L’estetica dello stripclub, un leitmotiv erotico: è a questo l’obiettivo a cui molte donne  ancora aspirano, a cui sperano di prendere parte per entrare nel sistema. Una sorta di sottomissione desiderata, un’autoriduzione a oggetto sessuale. Come se il prezzo da pagare per diventare potenti fosse mettere in un angolo il proprio orgoglio al fine di adeguarsi agli standard affermati. L’iter tipico è quello che trasforma le donne da promotrici di prodotti a prodotto in sé, che esse possono e vogliono vendere garantendosi successo, notorietà e una qualche forma di potenza che sembra loro uguale a quella maschile. ma pagata con numerose umiliazioni. Le donne che raggiungono la vetta spesso si giudicano con gli occhi di un uomo e si comportano come tale: costringono le altre alle stesse prove degradanti a cui sarebbero costrette da un uomo e sfaldano così ogni valore di alleanza femminile. Inoltre, coloro che non sono corrotte dall’inganno della chirurgia estetica, spesso più adulte, attaccano ferocemente la loro controparte giovanile, forse spinte da invidia e rabbia: ancora una volta vengono meno alla solidarietà tra donne che tanto servirebbe.

Alla fine dei conti, quella femminile si riduce a una “presenza di quantità” e non di qualità. Un feticcio che lotta contro il tempo per aggiudicarsi la maggior inalterabilità possibile, privandosi così di espressività e di vulnerabilità. Anche l’importanza del volto come strumento umano nelle relazioni sociali viene ormai sottovalutata: esso permette il coinvolgimento, la connessione, l’immedesimazione, l’empatia. Un volto inespressivo non può che eliminare qualsiasi forma di sensibilità: ciò che fa è impedire il contatto.

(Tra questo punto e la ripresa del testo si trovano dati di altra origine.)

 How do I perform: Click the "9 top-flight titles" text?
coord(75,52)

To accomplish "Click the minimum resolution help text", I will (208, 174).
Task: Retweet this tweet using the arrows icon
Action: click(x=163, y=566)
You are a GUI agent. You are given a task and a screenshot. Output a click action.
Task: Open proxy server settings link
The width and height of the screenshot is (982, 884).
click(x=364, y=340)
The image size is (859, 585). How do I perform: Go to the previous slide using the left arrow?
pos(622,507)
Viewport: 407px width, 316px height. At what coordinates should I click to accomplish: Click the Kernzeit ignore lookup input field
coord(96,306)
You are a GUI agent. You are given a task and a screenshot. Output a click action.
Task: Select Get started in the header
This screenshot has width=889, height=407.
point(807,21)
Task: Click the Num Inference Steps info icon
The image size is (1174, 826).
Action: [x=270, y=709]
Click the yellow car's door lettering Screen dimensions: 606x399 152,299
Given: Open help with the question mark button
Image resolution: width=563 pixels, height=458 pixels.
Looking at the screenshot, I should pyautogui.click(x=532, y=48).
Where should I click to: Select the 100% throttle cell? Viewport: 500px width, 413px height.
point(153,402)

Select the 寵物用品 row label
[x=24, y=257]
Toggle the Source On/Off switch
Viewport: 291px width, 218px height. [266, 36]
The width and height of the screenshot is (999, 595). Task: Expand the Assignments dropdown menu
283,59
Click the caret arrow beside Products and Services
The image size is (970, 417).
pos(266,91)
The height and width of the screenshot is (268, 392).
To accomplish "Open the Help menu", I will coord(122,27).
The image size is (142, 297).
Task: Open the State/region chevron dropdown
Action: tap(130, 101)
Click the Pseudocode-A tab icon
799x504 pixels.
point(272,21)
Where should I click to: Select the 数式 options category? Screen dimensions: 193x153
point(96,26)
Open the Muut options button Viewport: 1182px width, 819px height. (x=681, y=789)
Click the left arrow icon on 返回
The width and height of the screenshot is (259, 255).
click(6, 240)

Ed è così che, davanti all’interpretazione teatrale di Kontakthof di Pina Bausch, Zanardo conclude in sottofondo la sua riflessione sul tema del corpo della donna, sottolineando come la strada dell’apparire prevarichi ormai quella dell’essere e chiedendosi se forse questo problema tipicamente femminile non abbia radici più profonde di un semplice desiderio di giovinezza. Che alcune donne non reclamino il diritto all’autenticità perché non hanno ancora raggiunto la consapevolezza di quanto sia necessario? Una cosa è certa, finché continueranno a guardarsi con gli occhi di un uomo, non sapranno mai riconoscere i loro veri bisogni.